● **Your instructions**:
All of the data should be restated word for word.
(Provided data)
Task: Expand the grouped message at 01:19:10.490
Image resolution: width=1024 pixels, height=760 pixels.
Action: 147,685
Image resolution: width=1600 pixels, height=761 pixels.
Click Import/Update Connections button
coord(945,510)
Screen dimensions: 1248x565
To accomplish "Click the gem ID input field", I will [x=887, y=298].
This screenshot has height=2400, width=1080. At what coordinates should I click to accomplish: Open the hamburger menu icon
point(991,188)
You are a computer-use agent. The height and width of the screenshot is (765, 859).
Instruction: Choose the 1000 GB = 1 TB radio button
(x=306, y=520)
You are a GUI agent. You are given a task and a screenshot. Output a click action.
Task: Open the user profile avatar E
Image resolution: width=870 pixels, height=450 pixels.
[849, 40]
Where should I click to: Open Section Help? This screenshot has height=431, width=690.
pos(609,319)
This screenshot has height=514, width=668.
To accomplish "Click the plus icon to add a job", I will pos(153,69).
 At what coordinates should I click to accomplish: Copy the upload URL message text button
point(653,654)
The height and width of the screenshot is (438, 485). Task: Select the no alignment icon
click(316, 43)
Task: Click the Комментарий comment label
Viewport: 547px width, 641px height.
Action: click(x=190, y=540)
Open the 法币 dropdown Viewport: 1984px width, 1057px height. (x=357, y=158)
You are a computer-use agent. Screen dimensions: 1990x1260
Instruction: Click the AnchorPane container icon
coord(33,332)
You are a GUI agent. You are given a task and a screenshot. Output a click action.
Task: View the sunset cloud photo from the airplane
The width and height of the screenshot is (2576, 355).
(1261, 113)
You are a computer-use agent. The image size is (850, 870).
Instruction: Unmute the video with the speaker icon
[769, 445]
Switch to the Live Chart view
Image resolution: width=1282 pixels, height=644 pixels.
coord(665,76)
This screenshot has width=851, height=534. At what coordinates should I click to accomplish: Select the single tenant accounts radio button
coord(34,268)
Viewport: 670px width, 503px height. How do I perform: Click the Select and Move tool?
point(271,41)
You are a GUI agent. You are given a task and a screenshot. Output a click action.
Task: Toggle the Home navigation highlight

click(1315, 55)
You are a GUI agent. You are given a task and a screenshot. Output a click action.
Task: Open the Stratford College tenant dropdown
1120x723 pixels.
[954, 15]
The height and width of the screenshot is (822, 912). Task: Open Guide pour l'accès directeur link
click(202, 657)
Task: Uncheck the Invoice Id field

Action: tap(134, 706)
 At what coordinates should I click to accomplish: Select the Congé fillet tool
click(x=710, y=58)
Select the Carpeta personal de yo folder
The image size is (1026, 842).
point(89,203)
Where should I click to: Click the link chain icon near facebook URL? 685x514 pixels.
(End Provided data)
● **Finished task**:
Task: Expand the grouped message at 01:19:10.490
Image resolution: width=1024 pixels, height=760 pixels.
Action: 147,685
Image resolution: width=1600 pixels, height=761 pixels.
Click Import/Update Connections button
coord(945,510)
Screen dimensions: 1248x565
To accomplish "Click the gem ID input field", I will [x=887, y=298].
This screenshot has height=2400, width=1080. At what coordinates should I click to accomplish: Open the hamburger menu icon
point(991,188)
You are a computer-use agent. The height and width of the screenshot is (765, 859).
Instruction: Choose the 1000 GB = 1 TB radio button
(x=306, y=520)
You are a GUI agent. You are given a task and a screenshot. Output a click action.
Task: Open the user profile avatar E
Image resolution: width=870 pixels, height=450 pixels.
[849, 40]
Where should I click to: Open Section Help? This screenshot has height=431, width=690.
pos(609,319)
This screenshot has height=514, width=668.
To accomplish "Click the plus icon to add a job", I will pos(153,69).
 At what coordinates should I click to accomplish: Copy the upload URL message text button
point(653,654)
The height and width of the screenshot is (438, 485). Task: Select the no alignment icon
click(316, 43)
Task: Click the Комментарий comment label
Viewport: 547px width, 641px height.
Action: click(x=190, y=540)
Open the 法币 dropdown Viewport: 1984px width, 1057px height. (x=357, y=158)
You are a computer-use agent. Screen dimensions: 1990x1260
Instruction: Click the AnchorPane container icon
coord(33,332)
You are a GUI agent. You are given a task and a screenshot. Output a click action.
Task: View the sunset cloud photo from the airplane
The width and height of the screenshot is (2576, 355).
(1261, 113)
You are a computer-use agent. The image size is (850, 870).
Instruction: Unmute the video with the speaker icon
[769, 445]
Switch to the Live Chart view
Image resolution: width=1282 pixels, height=644 pixels.
coord(665,76)
This screenshot has width=851, height=534. At what coordinates should I click to accomplish: Select the single tenant accounts radio button
coord(34,268)
Viewport: 670px width, 503px height. How do I perform: Click the Select and Move tool?
point(271,41)
You are a GUI agent. You are given a task and a screenshot. Output a click action.
Task: Toggle the Home navigation highlight

click(1315, 55)
You are a GUI agent. You are given a task and a screenshot. Output a click action.
Task: Open the Stratford College tenant dropdown
1120x723 pixels.
[954, 15]
The height and width of the screenshot is (822, 912). Task: Open Guide pour l'accès directeur link
click(202, 657)
Task: Uncheck the Invoice Id field

Action: tap(134, 706)
 At what coordinates should I click to accomplish: Select the Congé fillet tool
click(x=710, y=58)
Select the Carpeta personal de yo folder
The image size is (1026, 842).
point(89,203)
Where should I click to: Click the link chain icon near facebook URL? 685x514 pixels.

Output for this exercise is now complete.